Depuis quelques années, nous savons que nos joueuses et joueurs de l’équipe de France évoluent dans leur très grande majorité dans les clubs étrangers et principalement en Belgique. D’aucuns ont voulu, dans un passé proche, polémiquer sur cette situation en avançant évidemment des arguments de type réactionnaire et ne proposant aucune solution crédible.
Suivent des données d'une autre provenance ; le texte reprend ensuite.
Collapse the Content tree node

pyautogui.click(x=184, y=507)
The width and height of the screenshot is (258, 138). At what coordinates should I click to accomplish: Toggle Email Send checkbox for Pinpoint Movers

Curieusement, personne n’a tenté de développer ce sujet et de comprendre un parcours finalement assez commun du sportif de haut niveau.

Quand l'exode des internationaux a-t-il débuté ?

L'externalisation vers la Belgique a commencé à la suite de la Coupe du monde Junior de 2013, principalement avec quelques joueurs puis se renforcera après la Coupe du monde 2018 à Bhubaneswar et le fameux ¼ de finale des Tricolores.

Ces départs ne sont pas nouveaux puisque déjà lorsque j’entraînais l’équipe de France dans les années 2000, certains jouaient dans de grands clubs espagnols, hollandais et allemands. Curieusement peu en Belgique à l’époque. Cela s’explique puisque jusqu’en 2006, l’équipe de Belgique était une nation ordinaire, d’un niveau similaire au nôtre.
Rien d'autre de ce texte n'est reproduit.